OpenID Connet 1.0 Spec is finally released (actually it was release back in Aug). Its release was accompanied by two predictable categories of questions/sentiments, one not very well informed and the other one a legitimate question:
- OpenID is dead
- OpenID Connect is really OAuth so why do we need a new protocol?
Granted, this is normally coming from software engineers and social application programmer community and not from identity community, but I feel they are significant enough to be addressed, especially at the time that more and more entities contemplating to become identity providers and they need to decide which protocol they should implement.
First, on the demise of “OpenId”: It is true that the earlier versions of Open ID (version 1 and version 2) are, for all intent and purposes, depreciated and will not gain a whole lot of traction. But the general idea of “Open” standards for communicating between RPs and IDPs that enables users to provision fewer accounts and have a portable identity while still maintaining control over their privacy and data is alive and well and actually is even more vital than before.
Second, on relationship between OAuth and OpenID Connect, OAuth is a general protocol for authorizing an agent to access a resource on behalf of resource’s owner. OAuth does not assume any particular knowledge about the resource itself. What does this mean? Let’s go back to the canonical OAuth use case of a user who would like to authorize a printing services to access her photos from a Photo service provider. Now imagine that the photo service is slightly sophisticated and recognizes a few properties associated with photos e.g. resolution, size, whether they are shots with no humans, and if there shots with humans, who appears in the photos – basically let’s assume the resource served by SP has more semantics that simple “access”.
Now imagine that the user wants to grant access to only JPEG photos of himself and not a full access to all photos. How would the IDP encode this semantics in the authorization request and response? How would the SP know that they should only provide access to a subset of images?
To be sure, this is doable using OAuth, but the implementer has to add additional parameters to request and response or possibly constraint the input values of some other parameters.
A protocol that is built this way to access a specialized resource, would be a photo access protocol built on top of OAuth.
In essence this is exactly what OpenID Connect it: It is a protocol built on top of OAuth that supports features that are often desired and used when the resources being delegated is “identity” and attribute about an identity.
To illustrate the point, here are what we, at eBay, had to do for an internal authentication protocol on top of OAuth:
Force Authentication: adding parameters to authorization request to force users to authenticate no matter what the authentication state with IDP is
- Authorization Behavior: adding parameters to authorization request to indicate to IDPs whether it should display the consent page and how to display the login page (overlay, full page)
- Standard Claim Set: Defining the default set of attributes returned by IDP
- Requested Attributes: adding mechanism to allow RPs to ask for additional attributes, and annotating them to indicate whether explicit user consent is required.
- Authentication Context: adding a fragment to response to communicated authentication context (single v.s multi-factor, PIN vs. Password, number of retires etc.)

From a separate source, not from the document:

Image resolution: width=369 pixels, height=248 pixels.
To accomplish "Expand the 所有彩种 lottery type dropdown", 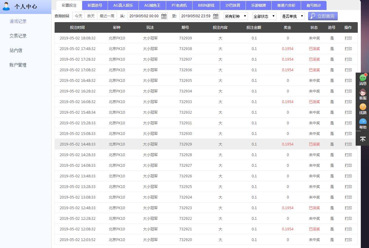I will [x=236, y=16].
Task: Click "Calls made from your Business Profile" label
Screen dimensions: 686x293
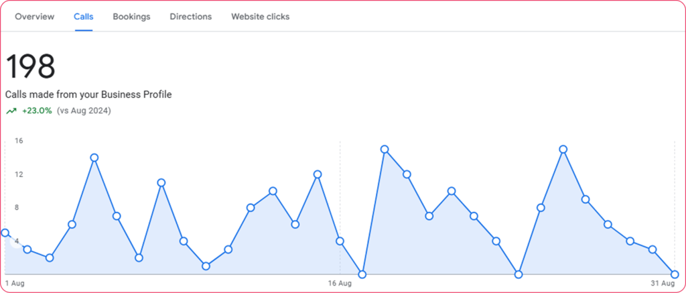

- Protection: adding parameters to indicate how access tokens should be protected (encryption, signature and order of operations)
- Token Validation end point: adding an endpoint to introspect access tokens on demand.
These are all features and facets that OpenID Connect enables in a standard and interoperable fashion. In absence of a standard such as OpenID Connect though, any RPs integrating with our IDP had to implement basically a proprietary protocol, be it on top of OAuth.